The conflict between the warrior ethos and the philosophy of proximity policing is a clear example of how war machine and state dynamics were expressed within the police. On the one hand, the reformists attempt to create a new police subjectivity, oriented towards dialogue and collaboration with local residents, expressed a structuring state dynamic. Meanwhile, the patrol officer’s resistance towards these attempts can be said to express a war machine dynamic (although it should also be noted how the resistance to reform was anchored in the hierarchical structures of gender). Thus, in my thesis I argue that the UPP reform should be seen as an attempt by the reformists within the police to pacify the wild masculinity of patrol officers, or, as the title of the thesis clearly states: to tame the war machine dynamics of gender present within PMERJ.
Picture 4: The ideal warriors are strong, aggressive, virile, and morally superior to their civilian counterparts. Cops often engage in bodily practices to enhance their masculinity, such as tattoos and body-building. Furthermore, their willingness and capacity to exercise violence is constructed as a key masculine trait. Proximity policing is down-valued due to its associations with feminine characteristics, such as an inclination towards dialogue.

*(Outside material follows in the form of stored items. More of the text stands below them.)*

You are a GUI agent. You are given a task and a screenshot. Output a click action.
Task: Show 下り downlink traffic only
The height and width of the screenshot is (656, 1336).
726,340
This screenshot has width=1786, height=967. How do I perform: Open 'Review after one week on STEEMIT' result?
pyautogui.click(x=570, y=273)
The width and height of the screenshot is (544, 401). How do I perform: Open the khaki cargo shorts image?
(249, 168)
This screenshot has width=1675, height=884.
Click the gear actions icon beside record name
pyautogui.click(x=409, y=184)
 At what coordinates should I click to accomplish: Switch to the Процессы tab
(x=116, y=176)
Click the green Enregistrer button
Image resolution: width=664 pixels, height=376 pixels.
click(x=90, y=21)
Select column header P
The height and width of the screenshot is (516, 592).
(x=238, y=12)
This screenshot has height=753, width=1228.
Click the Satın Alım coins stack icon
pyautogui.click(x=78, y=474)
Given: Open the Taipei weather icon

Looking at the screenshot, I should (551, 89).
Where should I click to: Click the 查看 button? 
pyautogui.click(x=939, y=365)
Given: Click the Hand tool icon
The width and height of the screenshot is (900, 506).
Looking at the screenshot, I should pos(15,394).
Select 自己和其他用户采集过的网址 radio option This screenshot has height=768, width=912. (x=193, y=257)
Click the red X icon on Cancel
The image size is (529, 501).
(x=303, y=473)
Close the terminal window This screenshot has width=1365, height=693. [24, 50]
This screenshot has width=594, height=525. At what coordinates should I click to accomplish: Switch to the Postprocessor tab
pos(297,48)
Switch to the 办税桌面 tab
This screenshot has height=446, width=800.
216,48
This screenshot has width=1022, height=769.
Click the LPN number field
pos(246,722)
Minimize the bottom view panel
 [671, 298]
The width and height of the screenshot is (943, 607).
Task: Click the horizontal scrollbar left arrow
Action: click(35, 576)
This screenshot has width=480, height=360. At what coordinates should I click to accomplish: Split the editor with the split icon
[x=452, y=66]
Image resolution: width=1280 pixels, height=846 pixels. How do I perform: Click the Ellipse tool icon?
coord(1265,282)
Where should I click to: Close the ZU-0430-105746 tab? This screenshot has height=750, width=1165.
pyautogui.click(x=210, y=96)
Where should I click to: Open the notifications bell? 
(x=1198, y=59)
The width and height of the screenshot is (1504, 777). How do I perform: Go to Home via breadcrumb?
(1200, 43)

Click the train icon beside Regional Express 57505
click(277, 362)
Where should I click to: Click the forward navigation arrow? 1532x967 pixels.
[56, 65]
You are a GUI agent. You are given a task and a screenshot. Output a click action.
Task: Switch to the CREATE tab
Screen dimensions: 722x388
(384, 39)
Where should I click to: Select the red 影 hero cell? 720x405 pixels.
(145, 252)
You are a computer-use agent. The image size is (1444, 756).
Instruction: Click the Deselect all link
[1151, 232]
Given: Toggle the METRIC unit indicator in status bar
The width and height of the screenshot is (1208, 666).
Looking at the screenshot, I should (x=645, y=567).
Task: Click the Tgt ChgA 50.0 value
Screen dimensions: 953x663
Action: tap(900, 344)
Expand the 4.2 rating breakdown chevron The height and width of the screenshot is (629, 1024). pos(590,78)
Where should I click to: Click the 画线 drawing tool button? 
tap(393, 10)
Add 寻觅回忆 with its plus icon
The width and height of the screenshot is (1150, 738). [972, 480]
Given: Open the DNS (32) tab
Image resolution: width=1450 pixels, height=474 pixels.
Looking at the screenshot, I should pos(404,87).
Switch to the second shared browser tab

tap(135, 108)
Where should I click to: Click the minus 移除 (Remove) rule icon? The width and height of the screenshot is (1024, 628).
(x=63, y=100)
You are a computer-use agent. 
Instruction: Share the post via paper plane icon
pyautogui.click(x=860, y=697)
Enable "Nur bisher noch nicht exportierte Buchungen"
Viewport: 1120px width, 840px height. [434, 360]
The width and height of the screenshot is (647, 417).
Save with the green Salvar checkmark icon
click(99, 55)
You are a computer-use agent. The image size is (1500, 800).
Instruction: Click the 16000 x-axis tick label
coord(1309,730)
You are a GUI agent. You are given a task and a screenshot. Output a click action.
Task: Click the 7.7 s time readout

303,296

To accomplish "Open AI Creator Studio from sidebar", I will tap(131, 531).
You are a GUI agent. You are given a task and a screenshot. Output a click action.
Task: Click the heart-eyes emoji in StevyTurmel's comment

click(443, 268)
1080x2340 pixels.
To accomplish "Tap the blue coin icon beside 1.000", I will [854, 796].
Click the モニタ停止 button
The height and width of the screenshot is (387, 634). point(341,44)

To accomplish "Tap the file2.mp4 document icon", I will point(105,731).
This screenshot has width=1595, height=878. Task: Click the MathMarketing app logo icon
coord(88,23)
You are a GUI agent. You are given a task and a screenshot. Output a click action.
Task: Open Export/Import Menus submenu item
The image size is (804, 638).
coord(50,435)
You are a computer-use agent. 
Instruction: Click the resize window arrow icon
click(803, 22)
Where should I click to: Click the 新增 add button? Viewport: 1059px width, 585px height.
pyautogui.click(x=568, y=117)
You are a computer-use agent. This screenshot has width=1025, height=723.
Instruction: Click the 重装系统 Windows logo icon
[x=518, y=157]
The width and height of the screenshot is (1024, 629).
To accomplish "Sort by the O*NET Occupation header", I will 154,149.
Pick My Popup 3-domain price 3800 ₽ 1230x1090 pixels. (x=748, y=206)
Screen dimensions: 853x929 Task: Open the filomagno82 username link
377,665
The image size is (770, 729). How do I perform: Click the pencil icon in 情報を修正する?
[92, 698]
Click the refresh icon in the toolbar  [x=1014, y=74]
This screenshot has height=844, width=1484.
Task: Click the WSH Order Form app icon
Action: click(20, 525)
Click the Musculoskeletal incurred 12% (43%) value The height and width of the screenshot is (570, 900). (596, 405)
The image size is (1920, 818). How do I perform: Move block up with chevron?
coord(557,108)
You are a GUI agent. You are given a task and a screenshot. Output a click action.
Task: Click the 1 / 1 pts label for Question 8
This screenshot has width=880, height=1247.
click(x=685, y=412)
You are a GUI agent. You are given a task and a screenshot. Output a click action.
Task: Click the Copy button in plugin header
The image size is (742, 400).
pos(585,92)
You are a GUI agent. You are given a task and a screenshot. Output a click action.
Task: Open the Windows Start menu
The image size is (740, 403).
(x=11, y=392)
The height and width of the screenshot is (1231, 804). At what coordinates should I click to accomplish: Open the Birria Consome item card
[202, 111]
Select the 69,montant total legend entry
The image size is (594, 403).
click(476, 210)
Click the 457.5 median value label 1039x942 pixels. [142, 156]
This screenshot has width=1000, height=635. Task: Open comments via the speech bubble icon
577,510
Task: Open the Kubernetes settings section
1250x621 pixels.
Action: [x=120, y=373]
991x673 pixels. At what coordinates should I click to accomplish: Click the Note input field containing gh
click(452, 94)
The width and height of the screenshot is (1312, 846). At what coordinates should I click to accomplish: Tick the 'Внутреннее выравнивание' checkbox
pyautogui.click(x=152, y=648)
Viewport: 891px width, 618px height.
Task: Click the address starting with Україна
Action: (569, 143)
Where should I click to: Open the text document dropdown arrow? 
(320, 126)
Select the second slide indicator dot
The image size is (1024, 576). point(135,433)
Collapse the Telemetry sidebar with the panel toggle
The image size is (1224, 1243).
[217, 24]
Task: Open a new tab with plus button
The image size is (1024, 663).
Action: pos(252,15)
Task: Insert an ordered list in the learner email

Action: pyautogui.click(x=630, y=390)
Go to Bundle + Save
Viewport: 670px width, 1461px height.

Importantly, the defendants of the project pointed to the statistical reduction of police lethality as the main achievement of the UPPs. In other words: while the impact of the UPPs on drug-related violence in the favelas is subject to debate, the UPPs seemed to have effectively reduced the levels of police use of lethal force. However, many of the patrol officers that I spoke to explained the decrease in misconduct as a result of the high visibility of the UPP project (rather than the change in the paradigm of policing), and the multiplication of technologies of surveillance and handheld camera devices, such as smartphones. Deviant patrol officers faced a greater risk of being exposed than just a few years ago—they were increasingly cautious and were also encouraged by their superiors to be wary of situations that could be filmed and produce negative repercussions for the institutional image.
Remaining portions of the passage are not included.